ビジネス戦略、公機関的な「ニューノーマル」への対応は実務的な部分というか、社会の運営実行にとって最重要事項だが、その根底を支えるのは、理念、思想、哲学などの思考であるはずだと思う。

そっちの分野はどうなっているのか。


去年の9月に発刊された『人新世の「資本論」』は、類型本としては異例の売れ行きだそうで、多くの人が興味を示した本のようだ。


”マルクス主義”を再解釈した当書は、気候変動の不可避性の視点から、資本主義の不可能性と次代における社会主義的な思考変容を訴えている。

前世紀の社会主義の崩壊と資本主義の勝利から、解釈不能に陥っていたマルクス主義を、近年注目されているマルクスの秘蔵ノートから”真のマルクスの主張”を掘り出し援用して「コモン」という”自治的社会”を模索している。
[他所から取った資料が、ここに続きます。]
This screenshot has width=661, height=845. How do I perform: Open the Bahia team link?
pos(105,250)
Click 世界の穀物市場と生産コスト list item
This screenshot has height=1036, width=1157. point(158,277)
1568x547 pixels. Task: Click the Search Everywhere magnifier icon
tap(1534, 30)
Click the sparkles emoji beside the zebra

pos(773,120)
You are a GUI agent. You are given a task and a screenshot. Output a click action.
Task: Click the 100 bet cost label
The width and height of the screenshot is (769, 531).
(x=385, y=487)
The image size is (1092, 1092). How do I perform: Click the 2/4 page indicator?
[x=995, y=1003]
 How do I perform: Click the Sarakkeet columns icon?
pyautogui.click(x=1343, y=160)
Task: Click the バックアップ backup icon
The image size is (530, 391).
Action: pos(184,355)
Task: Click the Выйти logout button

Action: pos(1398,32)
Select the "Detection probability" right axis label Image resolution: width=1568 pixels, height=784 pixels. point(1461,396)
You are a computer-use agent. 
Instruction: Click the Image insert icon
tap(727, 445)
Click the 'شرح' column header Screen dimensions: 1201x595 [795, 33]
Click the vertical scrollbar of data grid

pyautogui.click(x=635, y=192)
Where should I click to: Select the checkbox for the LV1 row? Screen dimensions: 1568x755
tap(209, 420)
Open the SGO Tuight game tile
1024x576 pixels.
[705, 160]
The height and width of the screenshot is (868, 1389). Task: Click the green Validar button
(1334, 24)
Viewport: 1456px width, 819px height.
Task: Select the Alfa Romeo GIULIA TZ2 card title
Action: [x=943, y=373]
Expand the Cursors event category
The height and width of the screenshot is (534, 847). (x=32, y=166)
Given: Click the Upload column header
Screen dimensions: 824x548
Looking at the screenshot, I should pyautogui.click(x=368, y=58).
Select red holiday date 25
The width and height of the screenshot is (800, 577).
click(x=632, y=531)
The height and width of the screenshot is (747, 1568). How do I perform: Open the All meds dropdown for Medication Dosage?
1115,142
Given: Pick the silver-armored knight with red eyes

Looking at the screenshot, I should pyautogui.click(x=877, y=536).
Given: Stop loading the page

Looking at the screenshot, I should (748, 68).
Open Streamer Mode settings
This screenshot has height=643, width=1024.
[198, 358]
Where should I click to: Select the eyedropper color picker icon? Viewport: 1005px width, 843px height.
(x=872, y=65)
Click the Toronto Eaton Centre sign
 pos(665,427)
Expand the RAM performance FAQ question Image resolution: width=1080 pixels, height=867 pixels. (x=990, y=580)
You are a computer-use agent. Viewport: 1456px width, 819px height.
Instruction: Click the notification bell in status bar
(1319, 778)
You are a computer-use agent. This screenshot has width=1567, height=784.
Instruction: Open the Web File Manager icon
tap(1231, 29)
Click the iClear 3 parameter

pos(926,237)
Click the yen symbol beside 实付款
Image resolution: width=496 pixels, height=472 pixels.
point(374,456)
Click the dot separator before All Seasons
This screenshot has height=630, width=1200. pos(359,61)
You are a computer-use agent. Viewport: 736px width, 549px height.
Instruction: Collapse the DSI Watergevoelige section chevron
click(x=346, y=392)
”自治的社会”は、自分の感覚的には、東日本大震災時に、多くの人が思い至った考えに思えていて、実際、各地のアーティストや活動家が、震災後の各地で実践してきたことと似ている。

資本主義の資本は、誰かから、どこかから持ち込まない限りは生まれないものなのだという、まるで原罪みたいな負い目をこの社会に住む当事者としても感じる。

自由に生きてきたこれまでの社会のやり方では、難しいなと思える人が、この本を手にしたと思うし、そうした人が多かったからの異例のベストセラーなんだと思う。

これも一つの「ニューノーマル」のヒントになるのかもしれない。